The group's popularity continues to grow, and Sachs is particularly gratified that some members are even able to play internationally and occasionally derive some income from their work. Sub-ensembles from New Juilliard Ensemble have now appeared six times in foreign venues—France, Russia, Poland, Germany, Israel, and the U.K.—and a number of participants have received paychecks when they are tapped to perform for the Lincoln Center Festival (which has drawn on the New Juilliard Ensemble four times so far) and the Summergarden series at the Museum of Modern Art (which Sachs has curated for more than a decade, and which is now back on track after having been put on ice during the museum's recent reconstruction).

Read an article about this year's Focus! Festival.

Like Focus! events, New Juilliard Ensemble concerts can range widely through a variety of styles. Sachs explains, "I have always operated on the theory that stylistic variety is a good thing in programming, so everyone comes away having liked at least one thing. The hard part is that I myself have to absolutely believe in all the pieces I program." That does not seem to be much of a problem; to Sachs, discovering new repertoire seems as natural as breathing. He is constantly confronted with intriguing new pieces, thanks in large part to the fact that he so often finds himself among musicians in far-flung places.
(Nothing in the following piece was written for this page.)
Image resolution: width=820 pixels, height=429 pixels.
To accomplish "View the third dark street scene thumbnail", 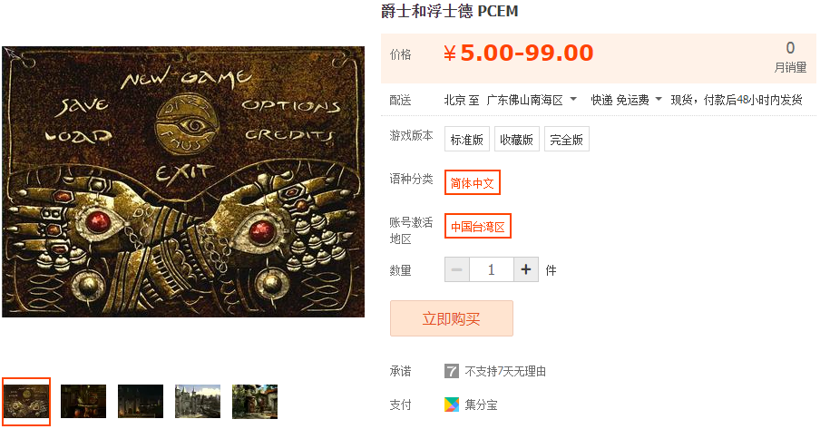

For some 30 years he has toured widely as co-director of the contemporary-music ensemble Continuum—not just to the usual musical capitals, but also to Armenia, Uzbekistan, and Mongolia (four times to Mongolia, in fact). "Before I got involved with the New Juilliard Ensemble, we were championing the Soviet avant-garde with Continuum," he explains. "Then we got to know the Eastern republics that evolved out of the Soviet Union, and all the time we're making friends in these distant musical communities and asking questions about what's happening in new music wherever we find ourselves." These peregrinations are a boon for the New Juilliard Ensemble and for Focus!, neither of which would have evolved as they have without the breadth of their director's exposure and curiosity.

Seen through the prism of new music, the Juilliard of today scarcely resembles the Juilliard Sachs began teaching at 35 years ago. "The administration has really pushed for a lot more up-to-date repertoire," he is happy to report. "The School encourages teachers to teach modern repertoire and it encourages conductors to program recent works in general orchestral concerts. Of course, this is a conservatory of music, so we're always faced with the same question: is it more valuable for a student to get as much experience as possible with traditional repertoire to prepare for auditions and an eventual career, or is it better to give them rich opportunities to play new music, which they are not likely to get once they join an orchestra and therefore will cherish as a lifelong experience? It's hard to know the answer." Fortunately, it's not an either/or proposition, at least not at Juilliard.

James M. Keller is program annotator of the New York Philharmonic and the San Francisco Symphony. This past fall his article "George Crumb: An Appreciation" was published as the lead essay in the book George Crumb and the Alchemy of Sound (Colorado College Music Press, 2005).